FakET: Simulating Cryo-Electron Tomograms with Neural Style Transfer
- URL: http://arxiv.org/abs/2304.02011v4
- Date: Wed, 19 Feb 2025 14:34:59 GMT
- Title: FakET: Simulating Cryo-Electron Tomograms with Neural Style Transfer
- Authors: Pavol Harar, Lukas Herrmann, Philipp Grohs, David Haselbach,
- Abstract summary: We introduce FakET, capable of simulating the forward operator of any cryo transmission electron microscope.<n>It can be used to adapt a synthetic training data set according to reference data producing high-quality simulated micrographs or tilt-series.<n>Remarkably, our technique matches the performance, boosts data generation speed 750 times, uses 33 times less memory, and scales well to typical transmission electron microscope detector sizes.
- Score: 4.0998481751764
- License: http://arxiv.org/licenses/nonexclusive-distrib/1.0/
- Abstract: In cryo-electron microscopy, accurate particle localization and classification are imperative. Recent deep learning solutions, though successful, require extensive training data sets.

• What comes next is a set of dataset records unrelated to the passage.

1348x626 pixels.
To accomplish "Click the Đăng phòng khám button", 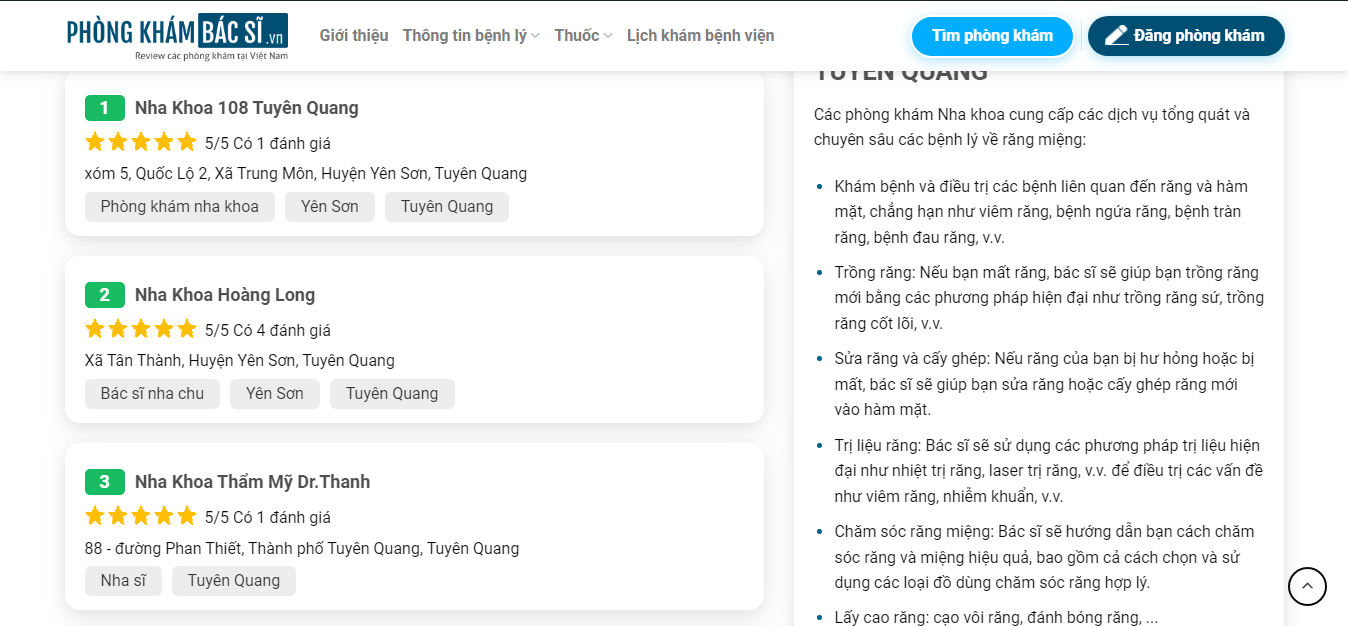I will tap(1186, 36).
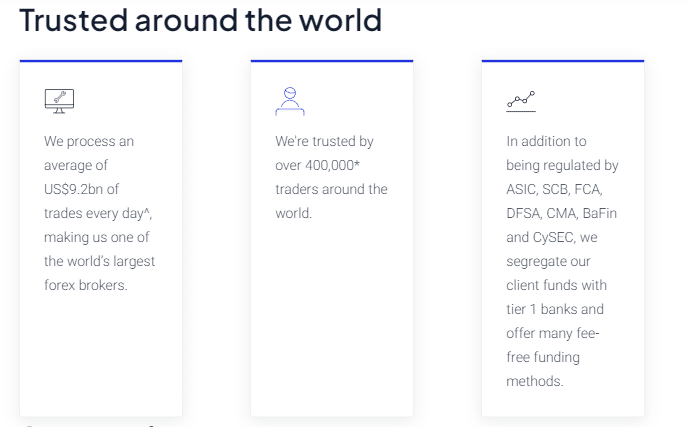
Task: Click the 'US$9.2bn of' text
Action: tap(81, 189)
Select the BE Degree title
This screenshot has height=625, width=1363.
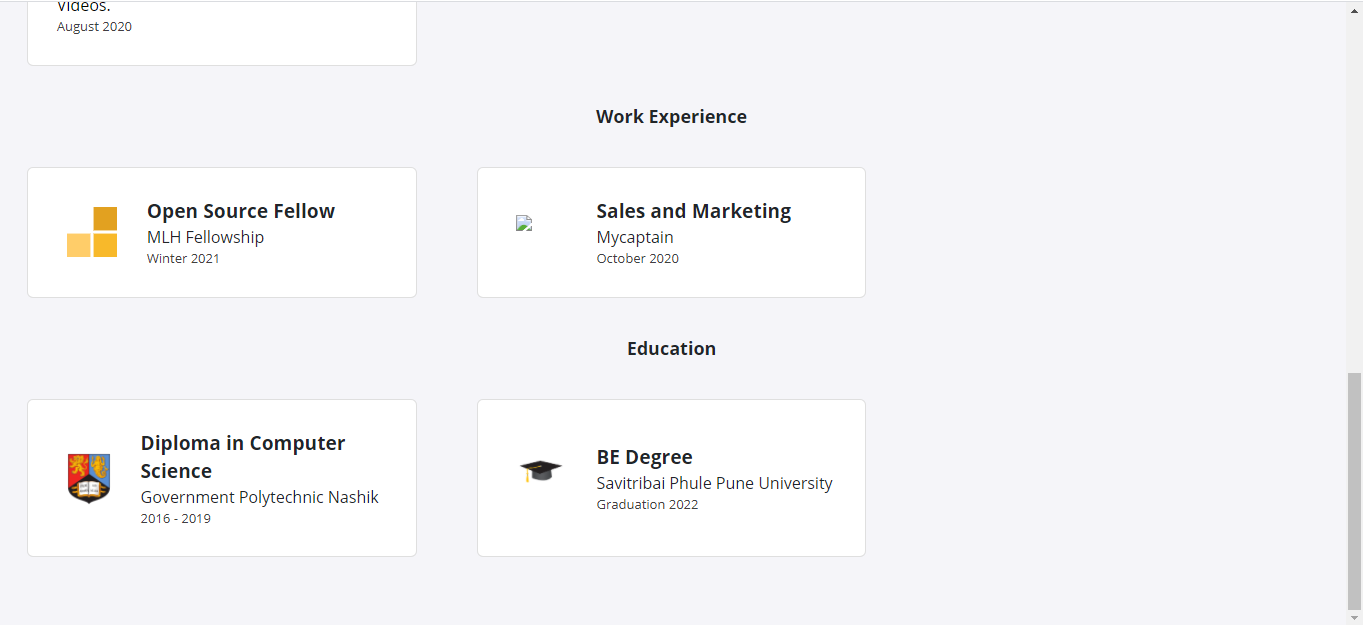(644, 457)
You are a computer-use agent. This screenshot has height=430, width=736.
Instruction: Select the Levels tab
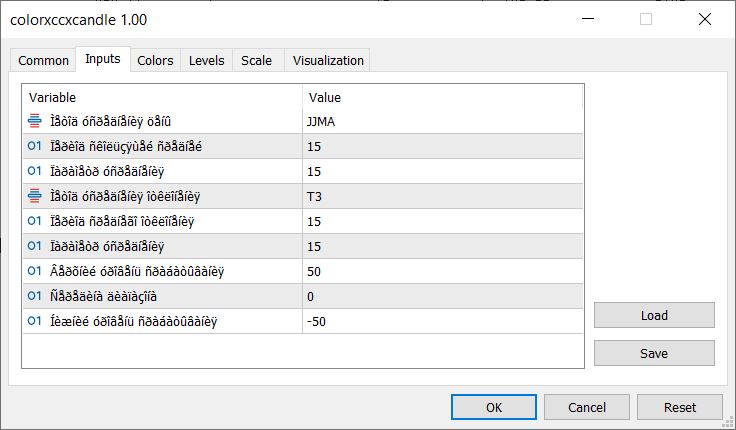coord(207,61)
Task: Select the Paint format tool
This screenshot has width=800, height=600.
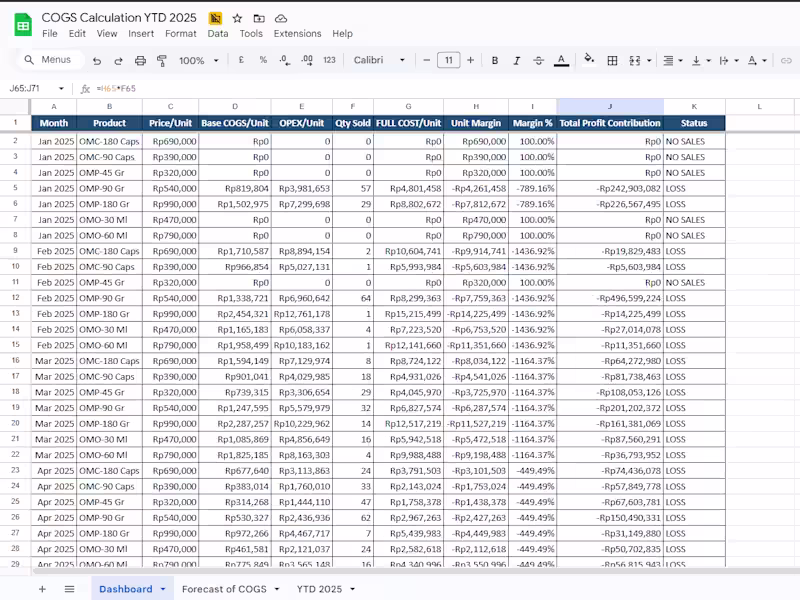Action: [161, 59]
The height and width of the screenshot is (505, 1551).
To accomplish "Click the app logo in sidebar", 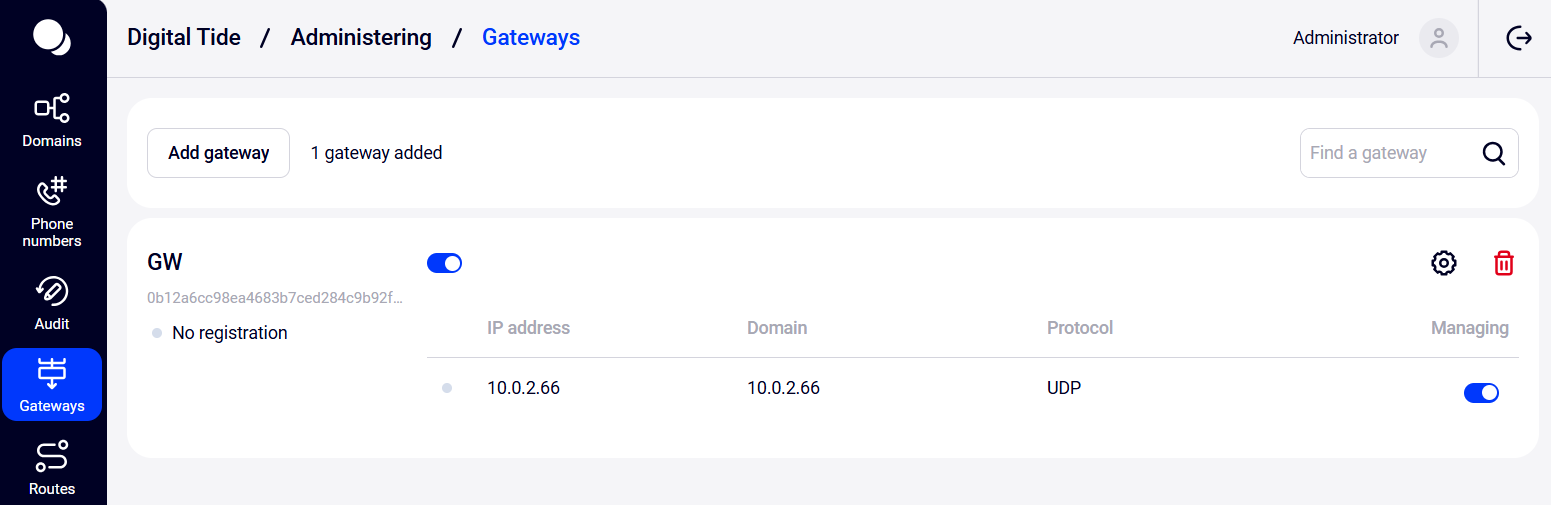I will pos(52,37).
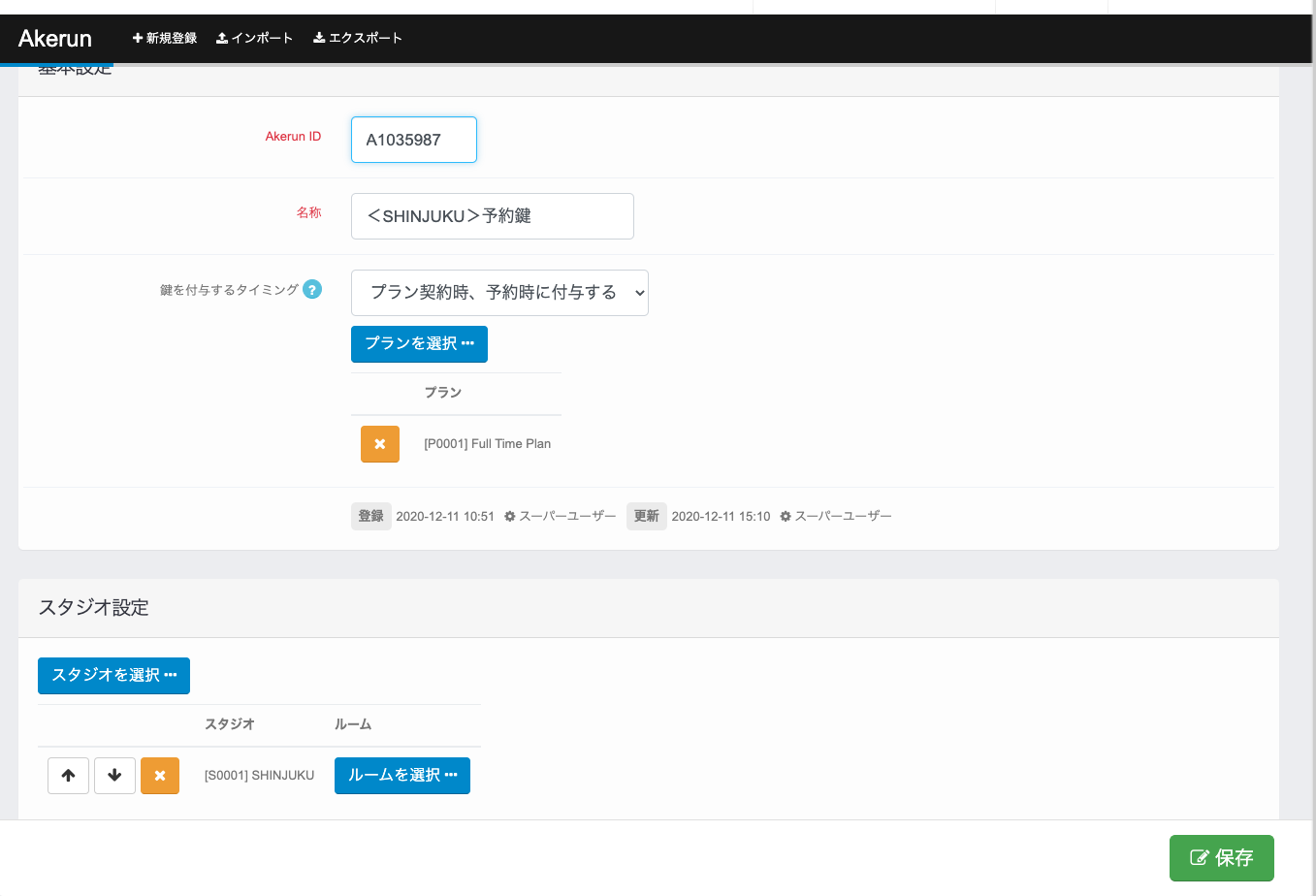The width and height of the screenshot is (1316, 896).
Task: Click the 名称 name text field
Action: pyautogui.click(x=492, y=216)
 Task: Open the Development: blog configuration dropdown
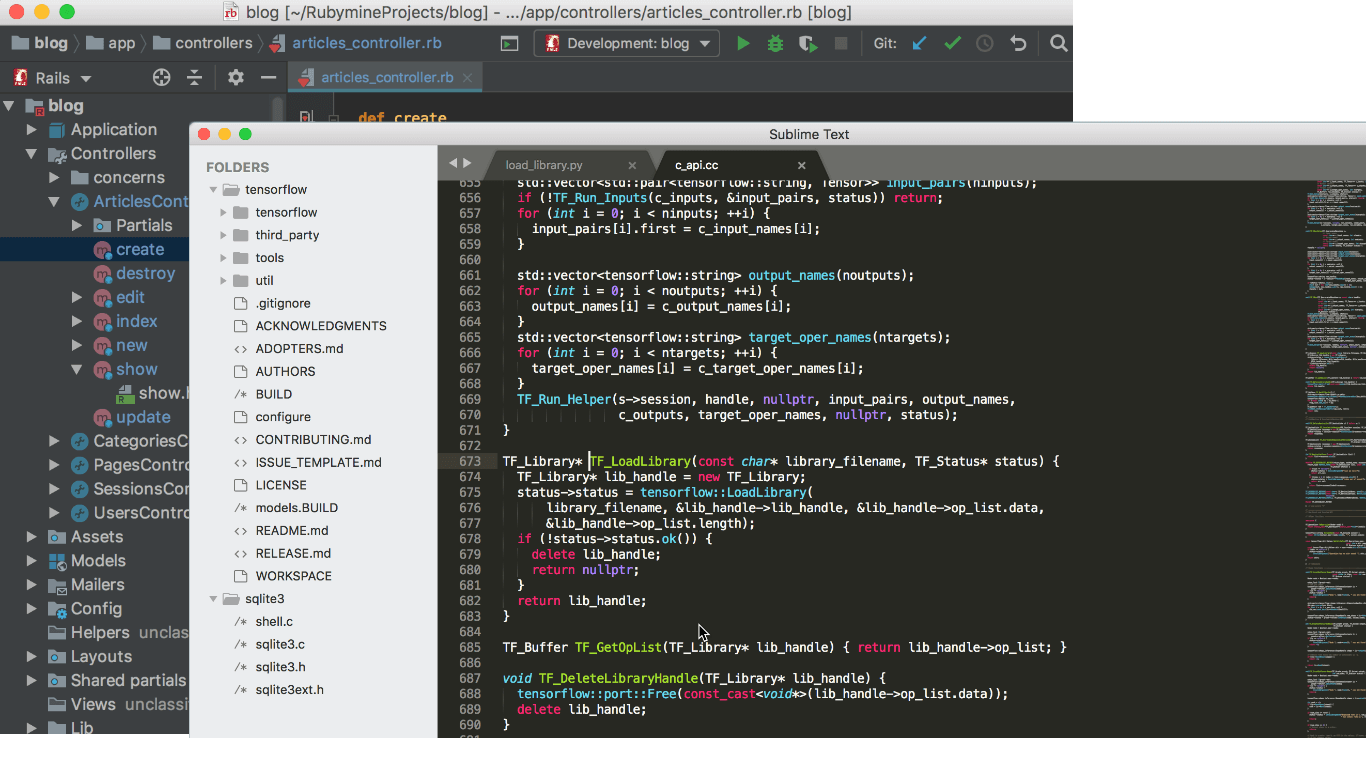tap(627, 44)

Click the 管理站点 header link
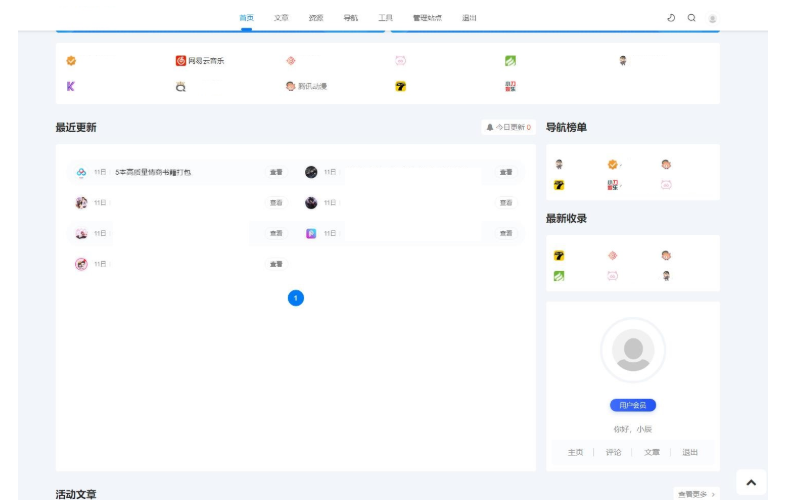[427, 18]
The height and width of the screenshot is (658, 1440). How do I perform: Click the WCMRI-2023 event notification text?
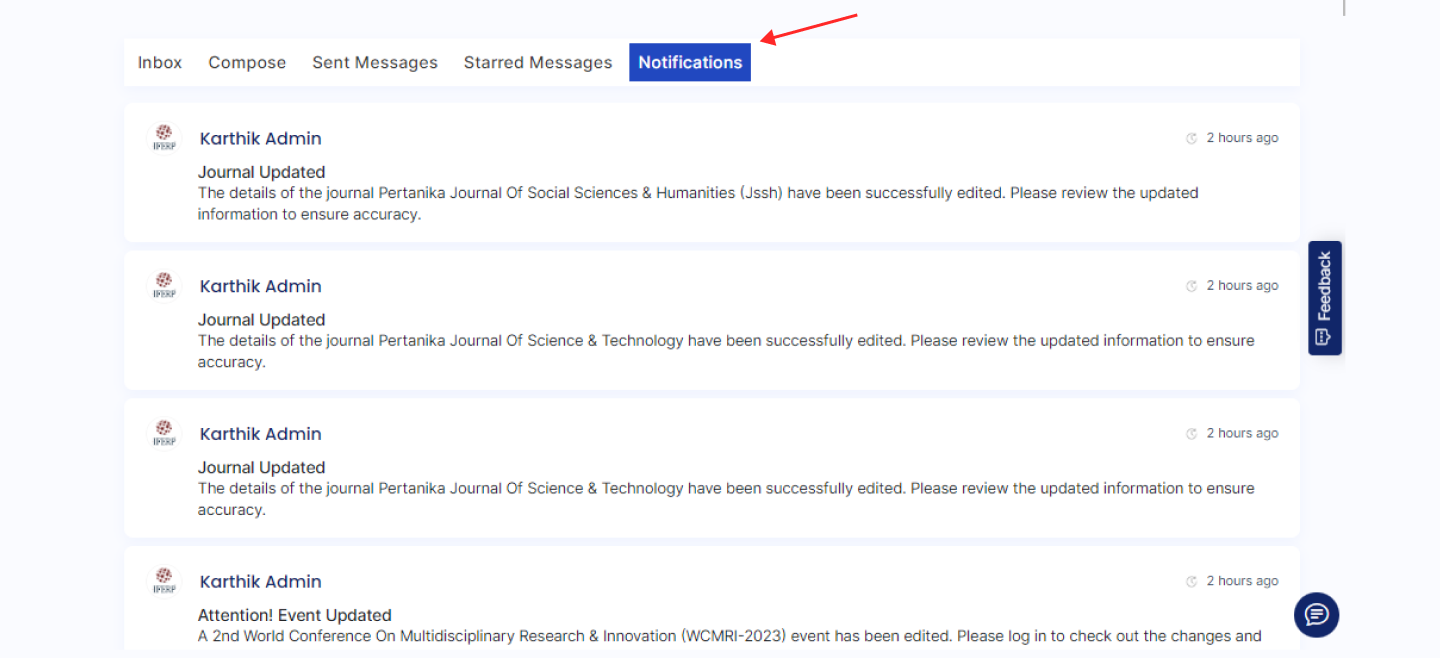(x=729, y=636)
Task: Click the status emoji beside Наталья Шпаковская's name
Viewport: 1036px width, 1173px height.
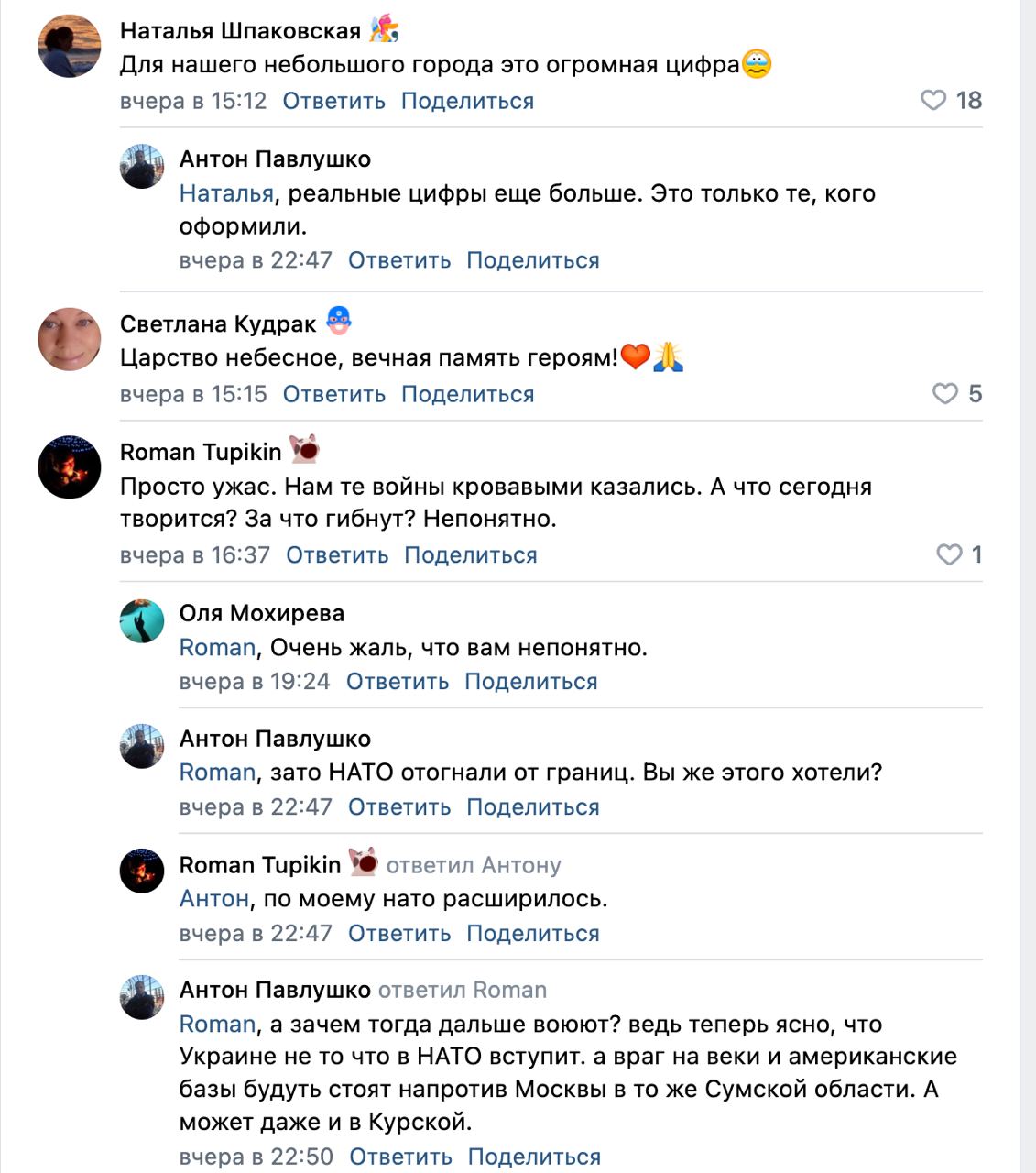Action: click(x=384, y=29)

The protracted generation time of physics-based models, often employed to produce these data sets, limits their broad applicability. We introduce FakET, a method based on Neural Style Transfer, capable of simulating the forward operator of any cryo transmission electron microscope. It can be used to adapt a synthetic training data set according to reference data producing high-quality simulated micrographs or tilt-series. To assess the quality of our generated data, we used it to train a state-of-the-art localization and classification architecture and compared its performance with a counterpart trained on benchmark data. Remarkably, our technique matches the performance, boosts data generation speed 750 times, uses 33 times less memory, and scales well to typical transmission electron microscope detector sizes. It leverages GPU acceleration and parallel processing. The source code is available at https://github.com/paloha/faket.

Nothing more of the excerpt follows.